(Pixel coordinate grounding data)
»»

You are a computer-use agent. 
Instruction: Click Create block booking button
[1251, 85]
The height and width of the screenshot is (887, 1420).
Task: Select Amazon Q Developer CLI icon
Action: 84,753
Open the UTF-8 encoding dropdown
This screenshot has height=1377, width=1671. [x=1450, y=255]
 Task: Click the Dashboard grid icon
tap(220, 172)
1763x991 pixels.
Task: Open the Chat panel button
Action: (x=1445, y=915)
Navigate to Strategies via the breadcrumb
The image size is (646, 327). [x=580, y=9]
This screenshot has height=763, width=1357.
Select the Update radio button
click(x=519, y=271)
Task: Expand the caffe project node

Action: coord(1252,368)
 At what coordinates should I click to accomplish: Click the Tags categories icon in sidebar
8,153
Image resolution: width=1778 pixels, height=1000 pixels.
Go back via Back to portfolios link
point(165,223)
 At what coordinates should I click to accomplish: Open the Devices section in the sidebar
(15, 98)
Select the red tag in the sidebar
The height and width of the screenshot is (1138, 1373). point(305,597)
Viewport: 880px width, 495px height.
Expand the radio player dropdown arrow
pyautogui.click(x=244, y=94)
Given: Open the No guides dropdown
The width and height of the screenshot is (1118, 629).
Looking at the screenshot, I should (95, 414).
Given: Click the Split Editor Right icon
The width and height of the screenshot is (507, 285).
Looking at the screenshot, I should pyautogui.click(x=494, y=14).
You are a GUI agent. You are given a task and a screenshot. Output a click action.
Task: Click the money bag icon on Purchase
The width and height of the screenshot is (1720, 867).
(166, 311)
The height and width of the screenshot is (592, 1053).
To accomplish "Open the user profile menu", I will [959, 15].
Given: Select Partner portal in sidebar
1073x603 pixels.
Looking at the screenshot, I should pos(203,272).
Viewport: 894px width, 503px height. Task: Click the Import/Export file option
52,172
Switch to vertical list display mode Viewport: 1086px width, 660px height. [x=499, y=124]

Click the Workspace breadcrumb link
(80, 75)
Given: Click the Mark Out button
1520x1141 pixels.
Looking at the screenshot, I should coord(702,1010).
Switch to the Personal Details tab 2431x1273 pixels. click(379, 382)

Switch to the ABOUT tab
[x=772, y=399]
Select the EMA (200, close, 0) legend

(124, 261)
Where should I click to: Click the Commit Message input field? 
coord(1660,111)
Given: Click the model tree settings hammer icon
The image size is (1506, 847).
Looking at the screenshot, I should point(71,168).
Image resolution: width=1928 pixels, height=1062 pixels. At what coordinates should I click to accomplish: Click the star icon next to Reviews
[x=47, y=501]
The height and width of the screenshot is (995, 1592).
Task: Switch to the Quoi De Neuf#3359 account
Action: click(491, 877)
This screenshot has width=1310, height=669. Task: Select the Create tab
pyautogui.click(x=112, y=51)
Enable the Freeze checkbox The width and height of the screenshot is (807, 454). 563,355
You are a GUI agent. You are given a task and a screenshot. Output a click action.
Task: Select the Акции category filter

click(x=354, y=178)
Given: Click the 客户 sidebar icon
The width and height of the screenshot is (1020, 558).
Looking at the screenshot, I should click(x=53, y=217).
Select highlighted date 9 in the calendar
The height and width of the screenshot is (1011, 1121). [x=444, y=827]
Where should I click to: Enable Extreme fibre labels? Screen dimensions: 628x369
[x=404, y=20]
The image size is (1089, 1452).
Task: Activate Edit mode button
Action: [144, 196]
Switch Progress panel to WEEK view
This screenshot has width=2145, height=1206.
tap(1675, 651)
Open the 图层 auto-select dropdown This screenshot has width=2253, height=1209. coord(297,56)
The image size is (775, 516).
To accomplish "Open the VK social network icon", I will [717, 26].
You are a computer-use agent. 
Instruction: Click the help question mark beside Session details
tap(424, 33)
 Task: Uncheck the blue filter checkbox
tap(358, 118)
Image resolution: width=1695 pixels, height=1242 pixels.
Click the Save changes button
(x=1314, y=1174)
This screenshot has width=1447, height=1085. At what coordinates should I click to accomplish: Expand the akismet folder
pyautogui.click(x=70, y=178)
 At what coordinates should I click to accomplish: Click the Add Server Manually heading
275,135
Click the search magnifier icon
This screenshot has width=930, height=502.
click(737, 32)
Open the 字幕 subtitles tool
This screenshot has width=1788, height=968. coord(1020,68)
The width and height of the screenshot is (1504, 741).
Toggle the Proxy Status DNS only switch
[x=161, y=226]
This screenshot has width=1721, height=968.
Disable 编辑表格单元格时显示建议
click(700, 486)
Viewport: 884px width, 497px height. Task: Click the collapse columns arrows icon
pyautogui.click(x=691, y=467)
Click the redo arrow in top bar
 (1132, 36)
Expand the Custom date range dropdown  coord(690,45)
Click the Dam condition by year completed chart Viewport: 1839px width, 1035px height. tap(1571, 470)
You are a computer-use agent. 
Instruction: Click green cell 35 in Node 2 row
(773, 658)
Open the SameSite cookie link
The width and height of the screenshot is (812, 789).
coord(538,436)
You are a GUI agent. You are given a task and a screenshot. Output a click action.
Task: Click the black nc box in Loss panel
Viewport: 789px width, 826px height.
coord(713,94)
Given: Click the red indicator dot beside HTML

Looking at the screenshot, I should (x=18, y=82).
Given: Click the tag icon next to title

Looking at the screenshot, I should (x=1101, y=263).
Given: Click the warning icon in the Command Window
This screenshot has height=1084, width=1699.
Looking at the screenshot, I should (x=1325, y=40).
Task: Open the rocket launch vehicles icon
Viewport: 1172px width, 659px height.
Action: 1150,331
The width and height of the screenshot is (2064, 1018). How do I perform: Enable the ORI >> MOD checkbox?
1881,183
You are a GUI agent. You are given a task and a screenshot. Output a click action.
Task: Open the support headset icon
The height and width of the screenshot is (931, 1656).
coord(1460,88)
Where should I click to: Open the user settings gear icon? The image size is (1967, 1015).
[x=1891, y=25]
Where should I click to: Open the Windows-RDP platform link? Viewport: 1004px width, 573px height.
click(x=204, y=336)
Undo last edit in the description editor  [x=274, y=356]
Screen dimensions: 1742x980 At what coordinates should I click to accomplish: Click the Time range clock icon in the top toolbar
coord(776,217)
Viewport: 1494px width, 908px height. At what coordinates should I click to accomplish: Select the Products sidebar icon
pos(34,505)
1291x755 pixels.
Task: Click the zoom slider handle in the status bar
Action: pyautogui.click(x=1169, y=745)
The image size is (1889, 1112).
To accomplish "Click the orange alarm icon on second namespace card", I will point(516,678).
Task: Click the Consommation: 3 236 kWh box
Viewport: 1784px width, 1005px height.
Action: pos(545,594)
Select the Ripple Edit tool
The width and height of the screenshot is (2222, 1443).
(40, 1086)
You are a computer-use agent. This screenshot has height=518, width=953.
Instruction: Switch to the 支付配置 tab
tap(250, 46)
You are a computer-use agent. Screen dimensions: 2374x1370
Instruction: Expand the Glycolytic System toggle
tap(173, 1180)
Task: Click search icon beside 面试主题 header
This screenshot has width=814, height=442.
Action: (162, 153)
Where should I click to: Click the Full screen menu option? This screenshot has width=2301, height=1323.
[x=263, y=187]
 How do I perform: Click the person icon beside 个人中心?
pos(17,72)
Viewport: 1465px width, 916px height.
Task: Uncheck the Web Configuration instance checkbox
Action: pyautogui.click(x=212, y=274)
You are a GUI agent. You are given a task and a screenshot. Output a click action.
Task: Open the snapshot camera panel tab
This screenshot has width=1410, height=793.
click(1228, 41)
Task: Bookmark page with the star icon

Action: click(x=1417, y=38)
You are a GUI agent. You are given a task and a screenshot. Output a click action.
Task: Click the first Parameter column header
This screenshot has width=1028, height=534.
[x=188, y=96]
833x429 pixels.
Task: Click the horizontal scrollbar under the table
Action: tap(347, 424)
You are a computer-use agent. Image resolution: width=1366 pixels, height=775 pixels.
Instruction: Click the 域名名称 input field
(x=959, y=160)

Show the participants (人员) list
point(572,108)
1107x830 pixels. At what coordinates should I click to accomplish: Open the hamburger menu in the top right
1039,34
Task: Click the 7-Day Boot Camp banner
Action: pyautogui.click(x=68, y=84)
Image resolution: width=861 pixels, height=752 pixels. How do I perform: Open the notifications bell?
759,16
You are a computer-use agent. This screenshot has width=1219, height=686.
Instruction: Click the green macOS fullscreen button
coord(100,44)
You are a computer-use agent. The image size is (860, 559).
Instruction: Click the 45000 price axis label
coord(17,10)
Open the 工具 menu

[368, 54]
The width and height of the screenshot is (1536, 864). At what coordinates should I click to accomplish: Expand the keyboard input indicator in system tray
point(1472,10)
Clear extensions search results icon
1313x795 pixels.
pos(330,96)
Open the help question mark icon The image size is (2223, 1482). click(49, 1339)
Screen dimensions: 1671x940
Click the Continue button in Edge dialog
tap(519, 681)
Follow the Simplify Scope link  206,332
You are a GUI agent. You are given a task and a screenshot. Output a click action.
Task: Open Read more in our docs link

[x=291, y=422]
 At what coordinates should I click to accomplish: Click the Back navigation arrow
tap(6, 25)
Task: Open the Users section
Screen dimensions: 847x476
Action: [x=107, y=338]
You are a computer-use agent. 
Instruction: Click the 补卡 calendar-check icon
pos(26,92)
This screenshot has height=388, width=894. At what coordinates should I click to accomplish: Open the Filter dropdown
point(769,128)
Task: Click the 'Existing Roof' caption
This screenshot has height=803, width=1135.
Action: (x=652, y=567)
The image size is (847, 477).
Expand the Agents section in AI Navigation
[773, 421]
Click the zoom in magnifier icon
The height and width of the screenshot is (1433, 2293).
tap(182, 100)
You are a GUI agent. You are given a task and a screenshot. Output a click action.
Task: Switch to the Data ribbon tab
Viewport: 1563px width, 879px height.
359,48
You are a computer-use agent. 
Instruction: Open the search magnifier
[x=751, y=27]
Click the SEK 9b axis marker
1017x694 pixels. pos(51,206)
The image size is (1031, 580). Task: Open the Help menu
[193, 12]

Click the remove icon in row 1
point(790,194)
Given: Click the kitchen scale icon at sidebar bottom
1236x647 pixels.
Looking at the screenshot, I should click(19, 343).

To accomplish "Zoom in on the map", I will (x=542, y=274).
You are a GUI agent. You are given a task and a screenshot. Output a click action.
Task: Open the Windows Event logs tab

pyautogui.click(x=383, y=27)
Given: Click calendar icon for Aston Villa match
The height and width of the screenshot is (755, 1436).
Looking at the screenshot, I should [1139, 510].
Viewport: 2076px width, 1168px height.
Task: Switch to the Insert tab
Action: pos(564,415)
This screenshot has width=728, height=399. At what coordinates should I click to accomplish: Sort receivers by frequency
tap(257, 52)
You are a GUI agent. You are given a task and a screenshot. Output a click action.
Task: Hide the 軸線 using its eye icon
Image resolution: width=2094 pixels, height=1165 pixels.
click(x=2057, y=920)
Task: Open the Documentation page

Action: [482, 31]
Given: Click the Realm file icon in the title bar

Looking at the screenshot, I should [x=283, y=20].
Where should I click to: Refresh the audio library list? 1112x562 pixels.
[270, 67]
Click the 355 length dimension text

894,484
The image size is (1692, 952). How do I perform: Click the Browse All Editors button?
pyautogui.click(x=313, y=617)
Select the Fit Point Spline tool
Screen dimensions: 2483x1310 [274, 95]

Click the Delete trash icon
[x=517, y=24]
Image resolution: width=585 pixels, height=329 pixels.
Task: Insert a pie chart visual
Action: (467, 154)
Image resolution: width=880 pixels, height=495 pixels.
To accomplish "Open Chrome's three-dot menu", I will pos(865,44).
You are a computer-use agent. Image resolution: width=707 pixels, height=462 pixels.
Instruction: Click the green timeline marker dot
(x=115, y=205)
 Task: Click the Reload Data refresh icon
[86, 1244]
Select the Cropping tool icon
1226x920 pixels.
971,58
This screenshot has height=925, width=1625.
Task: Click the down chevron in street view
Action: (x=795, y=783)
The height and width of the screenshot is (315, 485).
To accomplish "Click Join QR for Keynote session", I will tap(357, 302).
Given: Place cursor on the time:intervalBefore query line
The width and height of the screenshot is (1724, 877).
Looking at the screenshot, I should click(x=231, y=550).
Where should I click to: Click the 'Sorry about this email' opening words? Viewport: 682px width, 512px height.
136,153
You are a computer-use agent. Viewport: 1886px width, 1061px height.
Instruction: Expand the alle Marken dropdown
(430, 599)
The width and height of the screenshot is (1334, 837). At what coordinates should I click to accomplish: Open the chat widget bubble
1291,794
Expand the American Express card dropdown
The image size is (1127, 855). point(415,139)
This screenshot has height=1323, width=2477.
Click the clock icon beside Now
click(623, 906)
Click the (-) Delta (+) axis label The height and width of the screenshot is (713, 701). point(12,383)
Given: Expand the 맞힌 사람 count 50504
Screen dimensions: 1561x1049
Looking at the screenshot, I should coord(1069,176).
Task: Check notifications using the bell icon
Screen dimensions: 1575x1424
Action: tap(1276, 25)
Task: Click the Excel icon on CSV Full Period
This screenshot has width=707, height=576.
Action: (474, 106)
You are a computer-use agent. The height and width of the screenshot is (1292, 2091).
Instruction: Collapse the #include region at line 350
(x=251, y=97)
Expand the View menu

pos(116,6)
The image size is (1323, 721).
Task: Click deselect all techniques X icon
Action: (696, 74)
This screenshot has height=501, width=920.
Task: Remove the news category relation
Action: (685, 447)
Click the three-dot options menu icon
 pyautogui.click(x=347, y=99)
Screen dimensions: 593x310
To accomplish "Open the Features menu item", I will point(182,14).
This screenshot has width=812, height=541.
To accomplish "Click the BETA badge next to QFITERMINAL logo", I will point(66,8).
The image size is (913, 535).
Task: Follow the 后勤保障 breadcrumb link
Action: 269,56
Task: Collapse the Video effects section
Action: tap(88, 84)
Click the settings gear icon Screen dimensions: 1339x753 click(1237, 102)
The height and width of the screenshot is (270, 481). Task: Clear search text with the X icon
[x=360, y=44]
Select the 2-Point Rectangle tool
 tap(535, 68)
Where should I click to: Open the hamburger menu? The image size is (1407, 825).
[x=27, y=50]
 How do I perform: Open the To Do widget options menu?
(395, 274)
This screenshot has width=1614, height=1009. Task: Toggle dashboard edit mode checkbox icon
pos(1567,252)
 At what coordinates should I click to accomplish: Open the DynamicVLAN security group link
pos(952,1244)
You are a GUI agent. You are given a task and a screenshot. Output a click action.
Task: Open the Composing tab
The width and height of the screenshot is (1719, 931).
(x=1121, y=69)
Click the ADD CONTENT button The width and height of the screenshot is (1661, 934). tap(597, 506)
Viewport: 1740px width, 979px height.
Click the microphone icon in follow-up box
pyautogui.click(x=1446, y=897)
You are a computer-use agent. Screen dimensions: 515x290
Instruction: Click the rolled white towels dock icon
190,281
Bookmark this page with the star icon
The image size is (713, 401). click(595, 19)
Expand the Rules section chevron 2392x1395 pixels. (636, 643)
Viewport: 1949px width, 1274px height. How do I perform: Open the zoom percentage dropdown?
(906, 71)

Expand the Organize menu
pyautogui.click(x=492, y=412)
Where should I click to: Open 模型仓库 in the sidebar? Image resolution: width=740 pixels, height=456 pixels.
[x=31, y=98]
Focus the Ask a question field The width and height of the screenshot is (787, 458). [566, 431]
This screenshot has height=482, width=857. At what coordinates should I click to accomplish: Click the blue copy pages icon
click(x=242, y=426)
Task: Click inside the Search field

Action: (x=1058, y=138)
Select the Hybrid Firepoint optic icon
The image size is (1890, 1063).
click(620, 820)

««

Return only the part of the records above that opens with the line containing "Screen dimensions: 847x476" and closes with the line containing "Task: Switch to the Data ribbon tab", ends included.

**ANSWER BELOW**
Screen dimensions: 847x476
Action: [x=107, y=338]
You are a computer-use agent. 
Instruction: Click the 补卡 calendar-check icon
pos(26,92)
This screenshot has height=388, width=894. At what coordinates should I click to accomplish: Open the Filter dropdown
point(769,128)
Task: Click the 'Existing Roof' caption
This screenshot has height=803, width=1135.
Action: (x=652, y=567)
The image size is (847, 477).
Expand the Agents section in AI Navigation
[773, 421]
Click the zoom in magnifier icon
The height and width of the screenshot is (1433, 2293).
tap(182, 100)
You are a GUI agent. You are given a task and a screenshot. Output a click action.
Task: Switch to the Data ribbon tab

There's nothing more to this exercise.